* [QUOTED TEXT]
---*---
> I can certainly imagine representing characters (or even pieces of
> characters!) with elements, though I didn't know that P5 contained
> such a scheme.
This is worrying. It means that the TEI is not doing its
job right! I shall pursue this. In the meanwhile, see
http://www.tei-c.org/Activities/CE/ for a draft of
the relevant chapter. The P5 test releases of DTDs and Schemas
implment all this, of course
At the simplest end, I guess one could use simple empty
> elements <char n="abquod" codepoint="U+2345"/>; at the other end, one
> could create a whole inventory of features:
indeed. thats the sort of thing that is in the new module
> Aside from being familiar, shorter, easier to read, and easier to
> maintain, the only thing that springs to mind is that elements cannot
> appear in attribute values: <note n="&thistle;">
the working group on character encoding worried about this
sort of thing a lot. They came down on the side of
using elements wherever possible.
> be served by a different format. So long as the format is transparent
> and the information convertible, which format one uses for what surely
> depends more on the local mix of habit, workflow, technical and
> intellectual resources, and pure whim than on anything intrinsic.
yes. but elements and entities are not equal citizens. Entities
are a transient effect between an input text and the XML parser,
and leave no record in the info set. So they do not survive
an identity transform, for instance. Since they are tied to DTD
stuff, they are not even guarenteed to be available, unless they
are in the DOCTYPE of each instance document.
> image seems almost perverse. I already know what the character
> looks like: I want the transcription to tell me what it *is*.
indeed. its a fair point. I'd still use markup if I was capturing
this sort of complex stuff.
> - If you're me, Fonts are hard to make and harder to maintain in an
> environment when characters are added weekly. Unless, of course,
> one uses the font for unicode characters and elements for
> non-Unicode characters.
when you meet a new character and assign it a new position in
your private use area, how you record what it looks like?
This is all good stuff; it's a matter of sadness to me
that it is happening _after_ the character encoding workgroup
has more or less finished its work. Lets hope that they
knew of all the concerns you raise.
---*---
* [SOURCE DATA]
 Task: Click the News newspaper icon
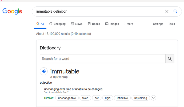click(72, 24)
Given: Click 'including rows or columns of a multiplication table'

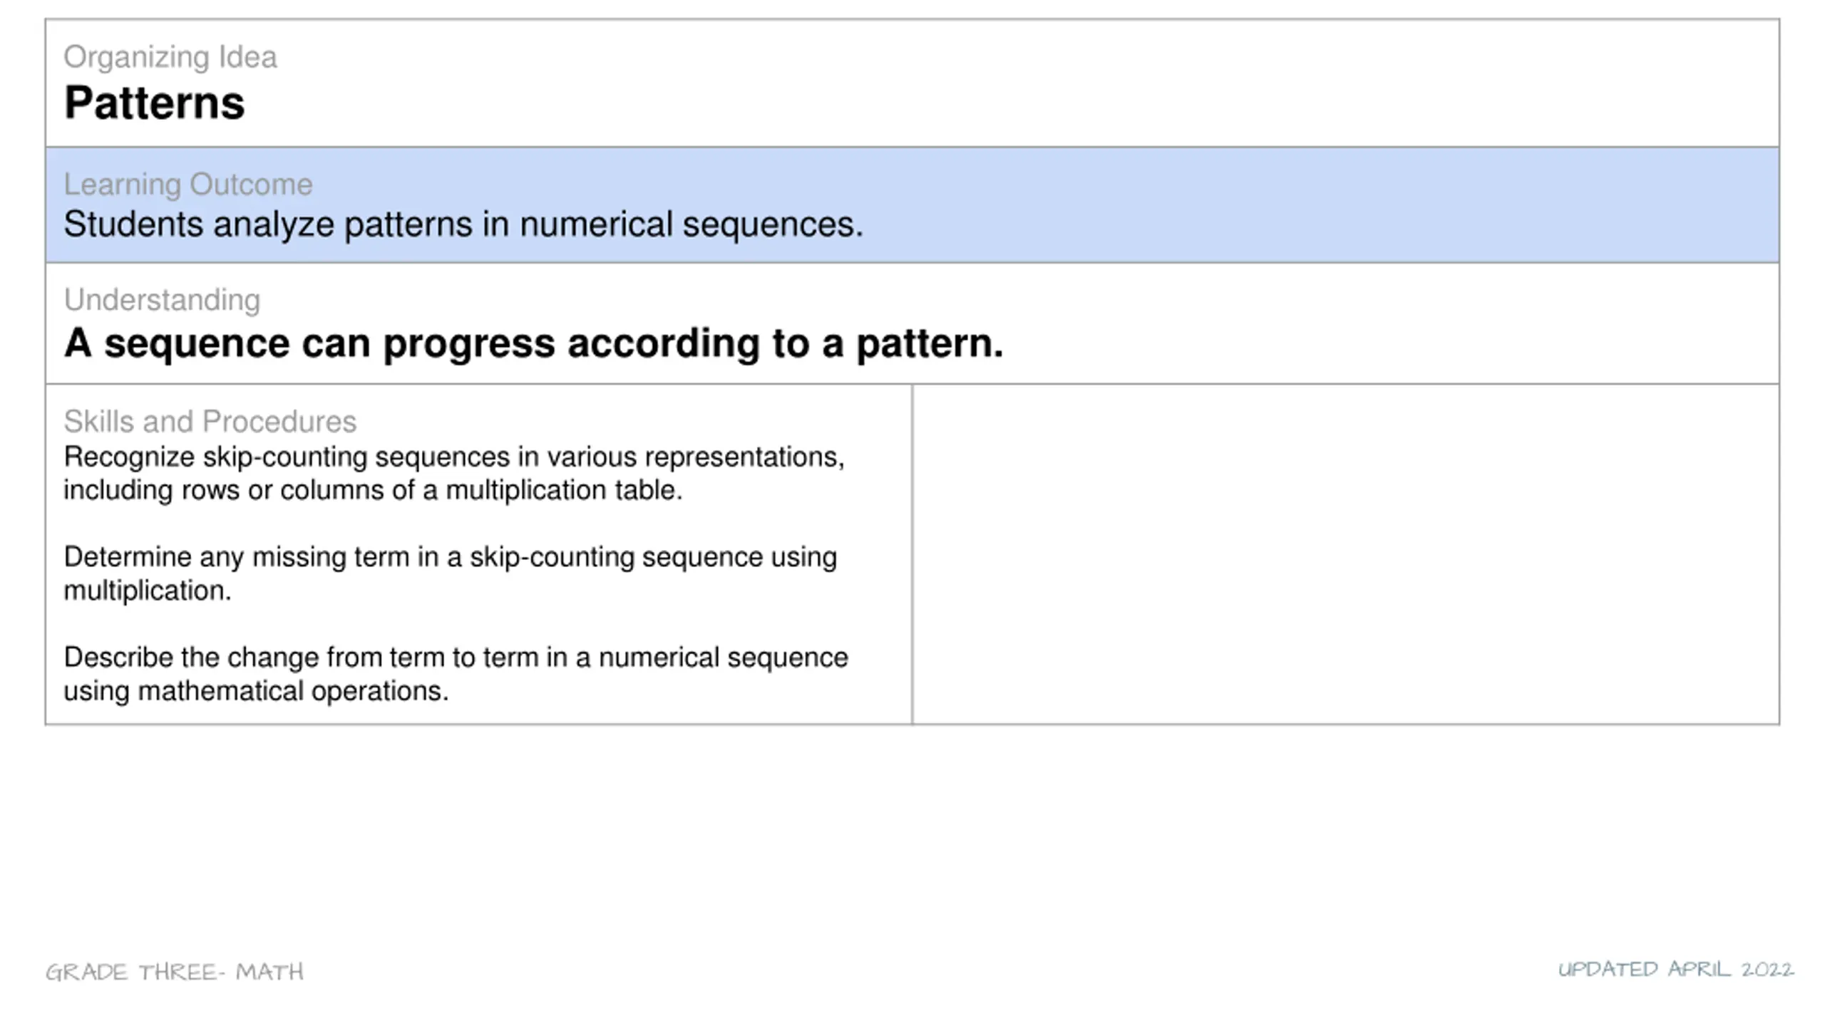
---*---
* [TASK BRIEF] In the thread on TEI character encoding, which side did the working group on character encoding come down on? The lines that come after the text have nothing to do with what is asked here.

* [SOLUTION BELOW] Using elements wherever possible.